Are you ready for long-distance real estate investing? How would your business be affected if it were easier to invest over distances? And if you faced more competition in your home town from distant investors?

Let me know your thoughts with a comment!

About Author

Brian Davis

Brian is a rental investor with 15 income properties, who provides free video training to help everyday people start earning passive income at SnapLandlord.com. He's also the co-founder of SparkRental.com, which provides free services & education for landlords. His rental management is almost completely automated by now, allowing him to travel the world (his current home base: Abu Dhabi).


  1. Remy Piazza

    Just an FYI since Vancouver was mentioned in the article…Toronto is also implementing this…

    …Foreigners who buy residential property in the Vancouver area will have to pay an extra 15-per-cent tax as part of a B.C. government plan to slow the foreign speculation that many blame for making the region’s homes the most unaffordable in Canada.


    • Brian Davis

      Thanks for passing along. I thought about getting into government restrictions and extra taxes on foreign owners, which could be an entire article in itself. It’s definitely a tough balance that city governments have to walk, but ultimately a city government should incentivize people to actually live in the city, and discourage speculators from buying and not actually using real estate. That has less to do with nationality than it does with physical residency though… anyway I’ll stop before I get carried away, but thanks for sharing!

  2. Micki M.

    The VR piece is really true. We’re using 3d video walk throughs for our out of state clients who are relying on our agents to view properties for them – it allows them to participate more and we can do the smelling for them. One thing people assume about investing from afar is that it’s the property that is somewhere else. But sometimes you want to be somewhere else (for example I’m working remotely for the rest of the year), meaning you can still invest in a familiar area which helps.

  3. Peter Crisp

    Being a landlord based in Surrey, BC, who has had to invest in other markets, this is a boon. Even with photos, I regularly make decisions on repairs. For example, today, based on photos, I decided to push back an exterior paint job till next Spring that I was hoping to get done this fall. The more photos/videos and later 3D shots I have, the more I can make better decisions, and also verify that the work is or has been done the way I want. It doesn’t quite replace being there, but it’s very helpful.

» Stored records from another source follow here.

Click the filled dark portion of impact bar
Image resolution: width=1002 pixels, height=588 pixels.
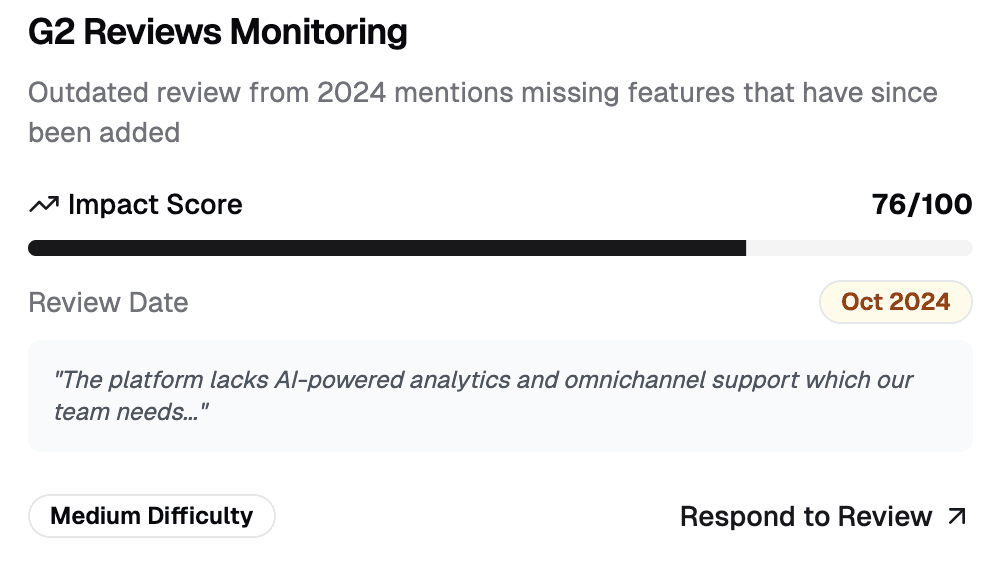coord(387,248)
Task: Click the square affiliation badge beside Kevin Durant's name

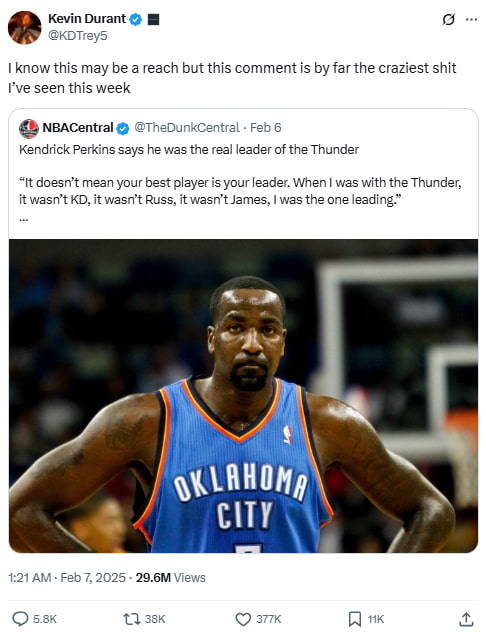Action: pos(154,19)
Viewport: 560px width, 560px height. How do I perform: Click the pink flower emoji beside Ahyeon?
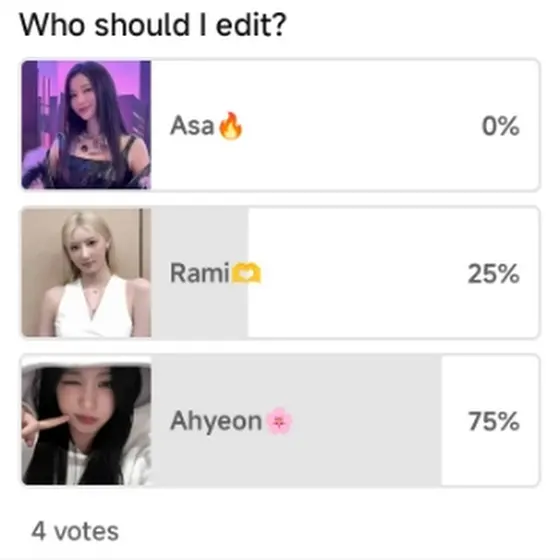click(x=280, y=421)
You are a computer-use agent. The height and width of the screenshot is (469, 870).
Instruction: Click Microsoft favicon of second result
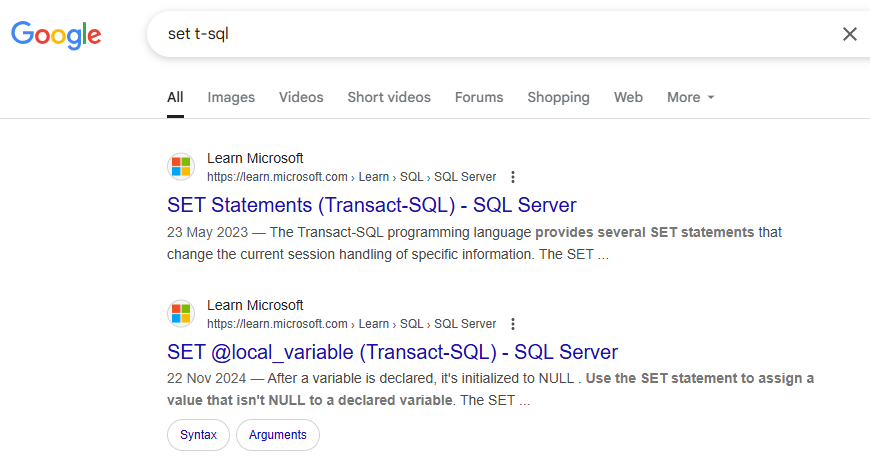181,314
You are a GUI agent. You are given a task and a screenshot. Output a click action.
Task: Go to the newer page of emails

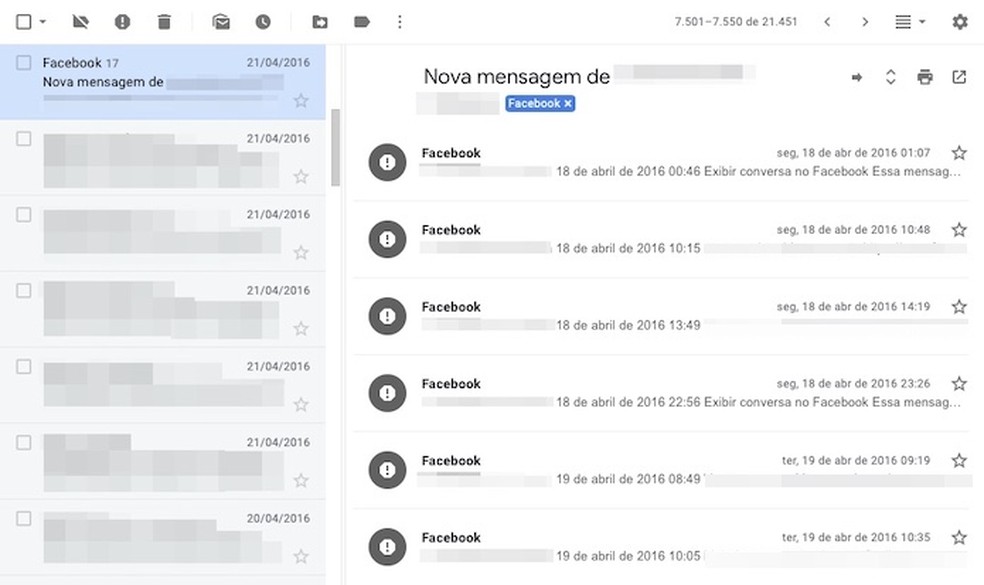point(827,20)

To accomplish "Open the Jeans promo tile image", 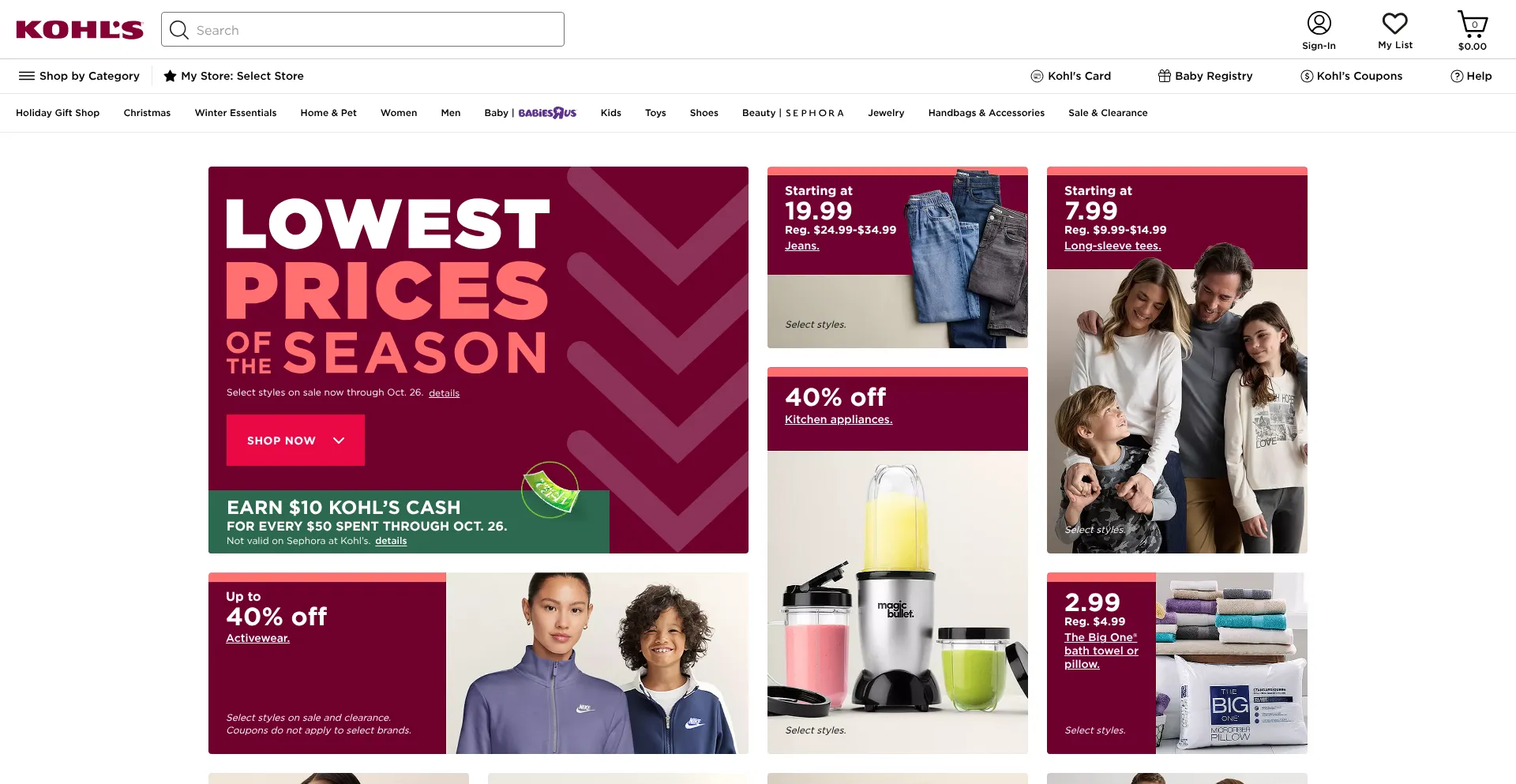I will coord(898,257).

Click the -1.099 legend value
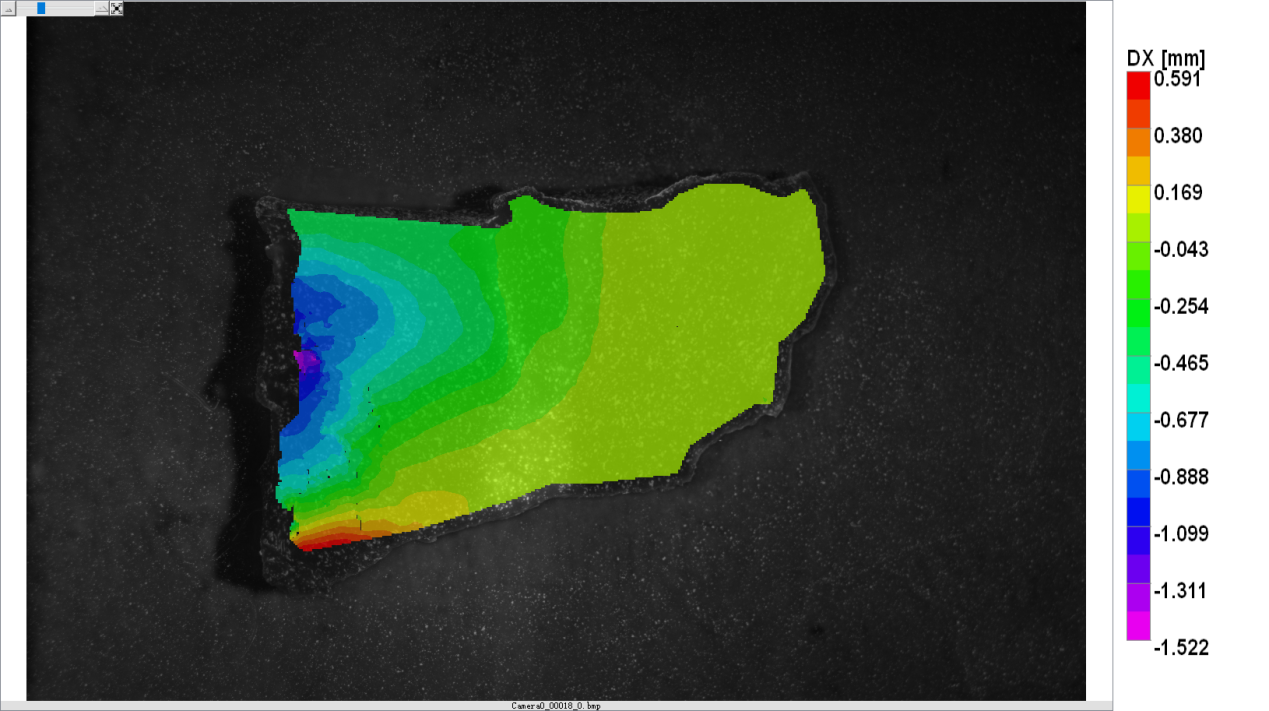[x=1181, y=534]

    PS I’ve bought more than one income property sight-unseen with lots of photos and formal or informal property condition reports and it’s worked out OK.

    • Brian Davis

      Great to hear Peter, and I’m glad your sight-unseen investments turned out OK. It’s all too easy to imagine them going south. But yeah I think we’ll see more of this, and investors willing to invest from afar may well have a competitive advantage over those unwilling to leave their local comfort zone.

  4. Nathan Bibb

    Investing from afar is a great idea! There are ton of markets out there with tons of potential, but with no local ambition. Not to mention an almost endless amount of relationships that could be build by investing afar! Recently, my company from North East Ohio worked with an investor from Alaska. Together we purchased a 14-unit complex and formed a very profitable team. With VR on the raise, all of this long distance investing will be even easier!

    • Brian Davis

      We definitely live in exciting times! I think investors who can successfully learn to expand their reach will have a huge advantage over those who stick to their comfort zones. But there are definitely risks when you invest far afield, and fresh sets of challenges. It’ll be interesting to see how quickly some of this tech starts to impact REI.